Where the word "agent" occurs in a line of the listing, please copy the line.

(Extracted data):

--*--

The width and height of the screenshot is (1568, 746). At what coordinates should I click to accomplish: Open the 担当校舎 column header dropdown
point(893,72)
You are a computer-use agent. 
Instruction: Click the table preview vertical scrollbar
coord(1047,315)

--*--

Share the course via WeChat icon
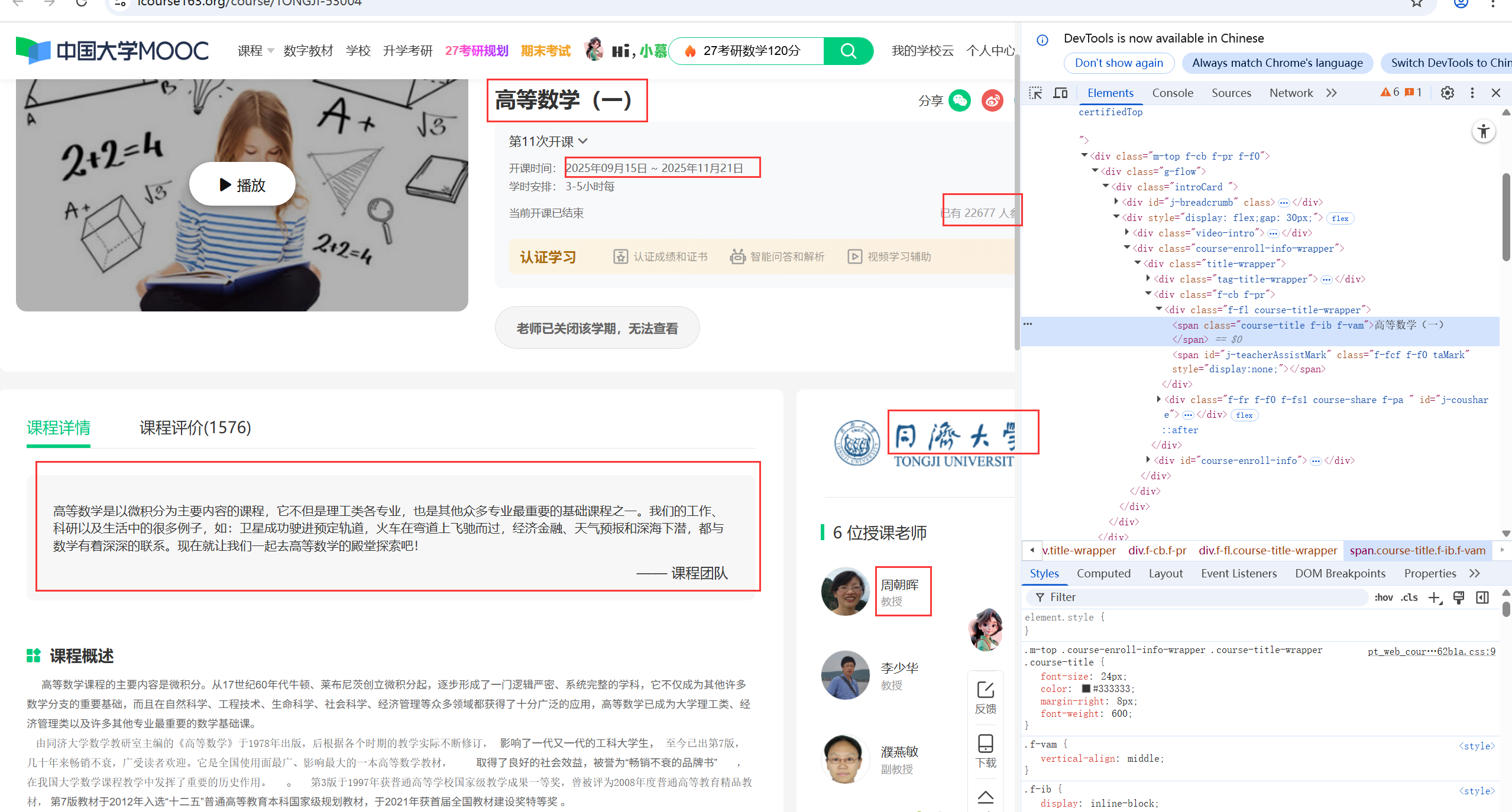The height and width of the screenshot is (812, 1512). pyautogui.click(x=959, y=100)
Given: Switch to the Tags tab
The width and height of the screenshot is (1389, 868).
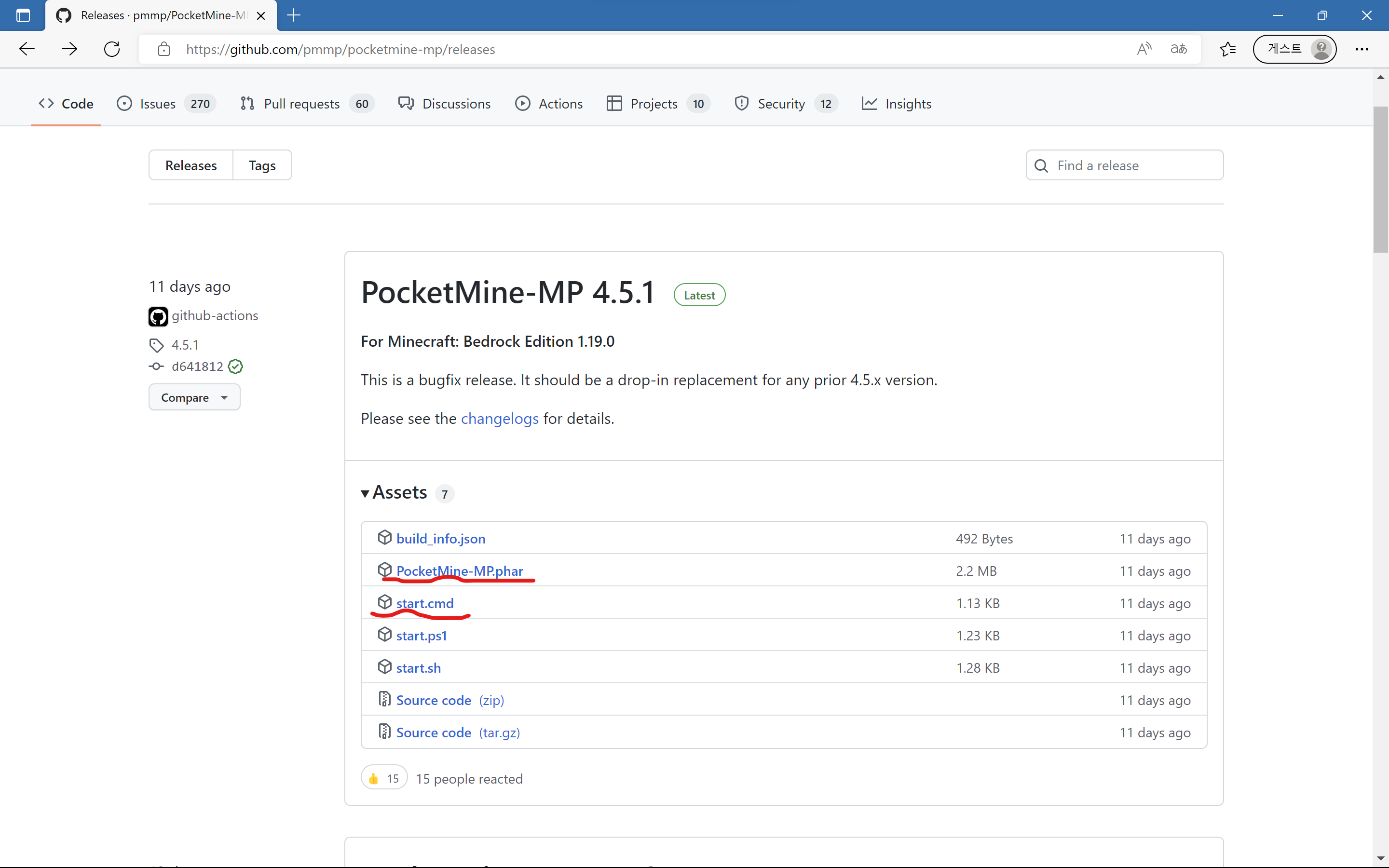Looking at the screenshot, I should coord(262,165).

--*--

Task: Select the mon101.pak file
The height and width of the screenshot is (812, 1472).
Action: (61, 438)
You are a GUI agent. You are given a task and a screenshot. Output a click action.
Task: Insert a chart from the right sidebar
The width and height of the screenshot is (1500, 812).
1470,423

--*--

(Expected answer):
You are a computer-use agent. 
You are a GUI agent. You are given a task and a screenshot. Output a click action.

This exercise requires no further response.